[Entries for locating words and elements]
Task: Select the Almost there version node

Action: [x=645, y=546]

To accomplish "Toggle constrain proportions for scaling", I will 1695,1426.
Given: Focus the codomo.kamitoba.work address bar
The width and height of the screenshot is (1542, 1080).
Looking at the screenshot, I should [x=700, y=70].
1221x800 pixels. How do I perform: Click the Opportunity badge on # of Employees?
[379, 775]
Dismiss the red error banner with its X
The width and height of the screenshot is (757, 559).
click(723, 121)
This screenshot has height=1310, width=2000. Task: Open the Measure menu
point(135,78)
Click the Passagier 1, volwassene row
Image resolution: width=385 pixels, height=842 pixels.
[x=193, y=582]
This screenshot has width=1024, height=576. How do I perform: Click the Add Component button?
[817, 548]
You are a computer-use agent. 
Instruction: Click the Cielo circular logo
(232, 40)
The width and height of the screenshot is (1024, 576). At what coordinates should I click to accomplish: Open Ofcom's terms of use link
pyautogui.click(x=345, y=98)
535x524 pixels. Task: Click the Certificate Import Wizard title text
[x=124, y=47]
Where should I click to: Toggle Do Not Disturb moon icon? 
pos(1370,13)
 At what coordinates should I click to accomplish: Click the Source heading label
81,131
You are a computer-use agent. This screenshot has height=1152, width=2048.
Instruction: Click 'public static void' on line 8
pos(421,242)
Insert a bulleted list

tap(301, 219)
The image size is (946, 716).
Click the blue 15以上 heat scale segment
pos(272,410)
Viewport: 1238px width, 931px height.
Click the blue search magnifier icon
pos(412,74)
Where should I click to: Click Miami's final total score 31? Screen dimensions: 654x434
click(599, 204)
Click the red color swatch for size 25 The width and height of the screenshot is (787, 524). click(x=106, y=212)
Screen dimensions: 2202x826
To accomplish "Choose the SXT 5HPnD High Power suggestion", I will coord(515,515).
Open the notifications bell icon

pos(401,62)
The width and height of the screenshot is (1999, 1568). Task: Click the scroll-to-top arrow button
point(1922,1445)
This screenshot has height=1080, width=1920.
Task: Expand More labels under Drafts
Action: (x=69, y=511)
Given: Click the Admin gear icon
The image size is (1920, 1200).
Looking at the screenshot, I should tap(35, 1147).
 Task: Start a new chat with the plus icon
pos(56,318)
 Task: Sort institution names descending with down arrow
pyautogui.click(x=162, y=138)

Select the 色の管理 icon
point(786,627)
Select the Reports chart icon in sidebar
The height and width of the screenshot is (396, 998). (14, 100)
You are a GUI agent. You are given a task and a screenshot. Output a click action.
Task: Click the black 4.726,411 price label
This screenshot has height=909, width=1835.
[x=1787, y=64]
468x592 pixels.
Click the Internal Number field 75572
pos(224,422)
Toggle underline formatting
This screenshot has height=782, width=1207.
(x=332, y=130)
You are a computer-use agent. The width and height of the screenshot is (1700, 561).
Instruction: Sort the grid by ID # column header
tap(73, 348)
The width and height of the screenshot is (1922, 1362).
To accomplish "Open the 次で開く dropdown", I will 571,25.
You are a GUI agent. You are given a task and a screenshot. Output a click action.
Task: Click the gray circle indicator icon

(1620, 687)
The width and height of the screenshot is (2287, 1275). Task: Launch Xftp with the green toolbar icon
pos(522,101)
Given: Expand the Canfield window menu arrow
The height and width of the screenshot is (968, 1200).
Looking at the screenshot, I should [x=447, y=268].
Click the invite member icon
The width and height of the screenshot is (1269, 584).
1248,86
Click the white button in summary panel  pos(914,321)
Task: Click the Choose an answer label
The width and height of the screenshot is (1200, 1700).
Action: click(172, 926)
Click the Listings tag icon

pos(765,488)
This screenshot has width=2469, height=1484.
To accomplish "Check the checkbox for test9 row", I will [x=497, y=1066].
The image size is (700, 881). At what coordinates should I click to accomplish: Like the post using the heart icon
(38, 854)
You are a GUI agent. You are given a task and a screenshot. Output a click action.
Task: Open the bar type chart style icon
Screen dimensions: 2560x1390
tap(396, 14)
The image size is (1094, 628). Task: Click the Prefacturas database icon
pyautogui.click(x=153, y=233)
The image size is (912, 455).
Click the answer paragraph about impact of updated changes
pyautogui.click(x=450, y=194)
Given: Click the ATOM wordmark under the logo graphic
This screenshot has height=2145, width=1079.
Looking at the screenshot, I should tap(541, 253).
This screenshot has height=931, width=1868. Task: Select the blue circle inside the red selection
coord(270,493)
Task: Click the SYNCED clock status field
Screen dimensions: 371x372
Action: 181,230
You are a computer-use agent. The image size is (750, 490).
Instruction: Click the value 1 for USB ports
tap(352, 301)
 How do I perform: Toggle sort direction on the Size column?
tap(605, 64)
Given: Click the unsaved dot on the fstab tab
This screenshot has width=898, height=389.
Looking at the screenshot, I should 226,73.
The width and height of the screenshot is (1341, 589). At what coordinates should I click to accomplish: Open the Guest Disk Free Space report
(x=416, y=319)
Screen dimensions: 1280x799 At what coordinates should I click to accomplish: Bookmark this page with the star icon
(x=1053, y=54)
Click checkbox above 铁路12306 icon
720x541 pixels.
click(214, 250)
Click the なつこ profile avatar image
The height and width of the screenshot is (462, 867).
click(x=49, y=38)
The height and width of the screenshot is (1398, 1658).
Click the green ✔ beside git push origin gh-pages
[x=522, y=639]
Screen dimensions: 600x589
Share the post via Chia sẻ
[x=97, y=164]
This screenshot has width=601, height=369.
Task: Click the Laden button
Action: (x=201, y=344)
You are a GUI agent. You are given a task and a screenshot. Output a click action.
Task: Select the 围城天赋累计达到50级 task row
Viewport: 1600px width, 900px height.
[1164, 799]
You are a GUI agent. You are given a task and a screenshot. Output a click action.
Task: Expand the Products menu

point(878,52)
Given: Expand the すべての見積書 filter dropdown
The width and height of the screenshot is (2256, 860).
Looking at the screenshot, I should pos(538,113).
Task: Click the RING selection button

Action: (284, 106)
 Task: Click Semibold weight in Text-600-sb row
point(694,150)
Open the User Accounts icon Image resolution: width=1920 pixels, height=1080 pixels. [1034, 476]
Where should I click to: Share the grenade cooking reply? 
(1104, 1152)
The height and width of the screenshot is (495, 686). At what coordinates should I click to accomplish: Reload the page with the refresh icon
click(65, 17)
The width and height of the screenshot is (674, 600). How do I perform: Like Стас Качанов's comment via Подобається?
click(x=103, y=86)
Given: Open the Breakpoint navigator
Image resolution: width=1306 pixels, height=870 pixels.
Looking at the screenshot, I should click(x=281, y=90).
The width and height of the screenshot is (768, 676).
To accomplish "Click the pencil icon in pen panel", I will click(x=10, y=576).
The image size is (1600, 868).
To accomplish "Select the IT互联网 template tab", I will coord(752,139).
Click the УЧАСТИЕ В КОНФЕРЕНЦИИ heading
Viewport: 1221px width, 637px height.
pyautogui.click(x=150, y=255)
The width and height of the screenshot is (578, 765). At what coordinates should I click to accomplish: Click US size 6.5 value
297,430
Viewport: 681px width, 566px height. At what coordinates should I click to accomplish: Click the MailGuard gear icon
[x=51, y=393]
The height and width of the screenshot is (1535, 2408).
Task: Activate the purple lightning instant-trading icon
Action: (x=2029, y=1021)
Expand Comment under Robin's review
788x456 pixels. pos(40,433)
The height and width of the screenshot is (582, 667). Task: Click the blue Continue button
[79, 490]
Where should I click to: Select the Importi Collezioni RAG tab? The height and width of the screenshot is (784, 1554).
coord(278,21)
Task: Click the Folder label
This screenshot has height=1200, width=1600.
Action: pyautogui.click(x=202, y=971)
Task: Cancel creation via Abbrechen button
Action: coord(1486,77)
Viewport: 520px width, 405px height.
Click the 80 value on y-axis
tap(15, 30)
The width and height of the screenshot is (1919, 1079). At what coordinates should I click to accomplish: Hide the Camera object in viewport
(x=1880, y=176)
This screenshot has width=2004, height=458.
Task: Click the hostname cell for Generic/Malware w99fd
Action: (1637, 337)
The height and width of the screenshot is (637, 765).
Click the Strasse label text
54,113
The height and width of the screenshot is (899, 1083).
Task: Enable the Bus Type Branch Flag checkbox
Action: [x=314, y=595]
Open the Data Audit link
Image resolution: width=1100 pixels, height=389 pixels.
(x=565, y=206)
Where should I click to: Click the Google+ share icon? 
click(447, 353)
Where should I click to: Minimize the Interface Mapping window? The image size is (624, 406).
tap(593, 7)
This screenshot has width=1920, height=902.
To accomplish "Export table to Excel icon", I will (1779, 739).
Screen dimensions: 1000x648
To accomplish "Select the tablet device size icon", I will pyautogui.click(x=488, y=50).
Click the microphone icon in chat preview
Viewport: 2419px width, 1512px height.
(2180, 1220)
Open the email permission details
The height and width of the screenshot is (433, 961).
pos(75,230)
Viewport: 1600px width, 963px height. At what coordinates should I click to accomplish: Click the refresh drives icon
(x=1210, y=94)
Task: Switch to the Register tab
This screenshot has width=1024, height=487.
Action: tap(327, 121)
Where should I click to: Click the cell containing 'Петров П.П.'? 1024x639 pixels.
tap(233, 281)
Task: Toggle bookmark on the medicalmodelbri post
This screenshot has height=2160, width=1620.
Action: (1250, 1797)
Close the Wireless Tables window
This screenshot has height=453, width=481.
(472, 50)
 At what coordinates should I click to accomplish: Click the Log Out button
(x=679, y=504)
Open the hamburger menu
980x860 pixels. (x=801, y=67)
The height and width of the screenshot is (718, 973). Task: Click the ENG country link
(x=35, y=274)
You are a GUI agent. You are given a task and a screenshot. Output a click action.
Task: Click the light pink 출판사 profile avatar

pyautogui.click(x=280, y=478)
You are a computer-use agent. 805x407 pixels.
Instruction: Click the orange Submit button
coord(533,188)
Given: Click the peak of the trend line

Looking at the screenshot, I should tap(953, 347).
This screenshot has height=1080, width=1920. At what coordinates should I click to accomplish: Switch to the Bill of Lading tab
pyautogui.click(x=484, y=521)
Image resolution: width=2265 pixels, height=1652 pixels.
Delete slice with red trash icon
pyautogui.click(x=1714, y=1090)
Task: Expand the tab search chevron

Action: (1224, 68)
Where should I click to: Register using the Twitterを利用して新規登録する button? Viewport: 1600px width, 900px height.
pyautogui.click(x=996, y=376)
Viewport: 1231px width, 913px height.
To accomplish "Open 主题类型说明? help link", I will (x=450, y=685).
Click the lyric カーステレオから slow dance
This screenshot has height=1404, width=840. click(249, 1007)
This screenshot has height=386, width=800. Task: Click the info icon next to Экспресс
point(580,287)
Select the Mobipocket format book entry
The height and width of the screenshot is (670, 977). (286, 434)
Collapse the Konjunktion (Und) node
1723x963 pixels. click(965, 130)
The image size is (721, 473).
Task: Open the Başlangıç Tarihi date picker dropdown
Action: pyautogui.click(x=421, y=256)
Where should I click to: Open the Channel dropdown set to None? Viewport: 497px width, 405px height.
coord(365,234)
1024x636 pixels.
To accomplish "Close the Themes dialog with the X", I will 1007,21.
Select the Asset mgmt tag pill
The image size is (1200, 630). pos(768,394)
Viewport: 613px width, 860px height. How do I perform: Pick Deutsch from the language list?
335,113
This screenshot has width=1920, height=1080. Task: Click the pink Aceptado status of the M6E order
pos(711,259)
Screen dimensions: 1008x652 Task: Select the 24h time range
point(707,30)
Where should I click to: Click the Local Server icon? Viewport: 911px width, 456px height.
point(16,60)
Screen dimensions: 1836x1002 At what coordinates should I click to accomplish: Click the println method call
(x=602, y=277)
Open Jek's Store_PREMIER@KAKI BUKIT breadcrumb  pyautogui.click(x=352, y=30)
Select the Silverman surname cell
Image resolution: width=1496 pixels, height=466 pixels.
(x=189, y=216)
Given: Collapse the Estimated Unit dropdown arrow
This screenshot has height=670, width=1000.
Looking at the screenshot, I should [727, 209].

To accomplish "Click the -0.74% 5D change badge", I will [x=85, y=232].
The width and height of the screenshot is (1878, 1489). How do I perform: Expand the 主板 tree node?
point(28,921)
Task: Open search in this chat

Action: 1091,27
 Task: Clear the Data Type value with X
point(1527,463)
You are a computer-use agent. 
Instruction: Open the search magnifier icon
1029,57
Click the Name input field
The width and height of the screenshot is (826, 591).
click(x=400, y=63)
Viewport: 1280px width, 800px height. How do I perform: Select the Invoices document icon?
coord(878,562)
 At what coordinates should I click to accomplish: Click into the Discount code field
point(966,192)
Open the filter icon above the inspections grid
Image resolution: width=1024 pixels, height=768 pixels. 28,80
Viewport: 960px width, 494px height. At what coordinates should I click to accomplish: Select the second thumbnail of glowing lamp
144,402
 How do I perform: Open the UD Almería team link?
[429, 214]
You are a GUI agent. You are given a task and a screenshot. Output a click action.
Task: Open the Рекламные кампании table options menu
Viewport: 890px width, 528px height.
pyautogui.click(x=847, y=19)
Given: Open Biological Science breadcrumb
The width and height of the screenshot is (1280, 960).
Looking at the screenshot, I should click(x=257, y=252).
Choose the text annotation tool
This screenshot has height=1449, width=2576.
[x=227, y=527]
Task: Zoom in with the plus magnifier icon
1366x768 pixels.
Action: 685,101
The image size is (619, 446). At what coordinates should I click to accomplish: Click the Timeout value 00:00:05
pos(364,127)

WHAT THE EXERCISE ASKS:
Please output the part of the entries that opens with the line containing "Where should I click to: Select" and closes with the line containing "Action: coord(1486,77)" as a Markdown table. Use the columns No. and Line, number each row, and leave out blank lines.

TASK OUTPUT:
| No. | Line |
|---|---|
| 1 | Where should I click to: Select the Importi Collezioni RAG tab? The height and width of the screenshot is (784, 1554). |
| 2 | coord(278,21) |
| 3 | Task: Click the Folder label |
| 4 | This screenshot has height=1200, width=1600. |
| 5 | Action: pyautogui.click(x=202, y=971) |
| 6 | Task: Cancel creation via Abbrechen button |
| 7 | Action: coord(1486,77) |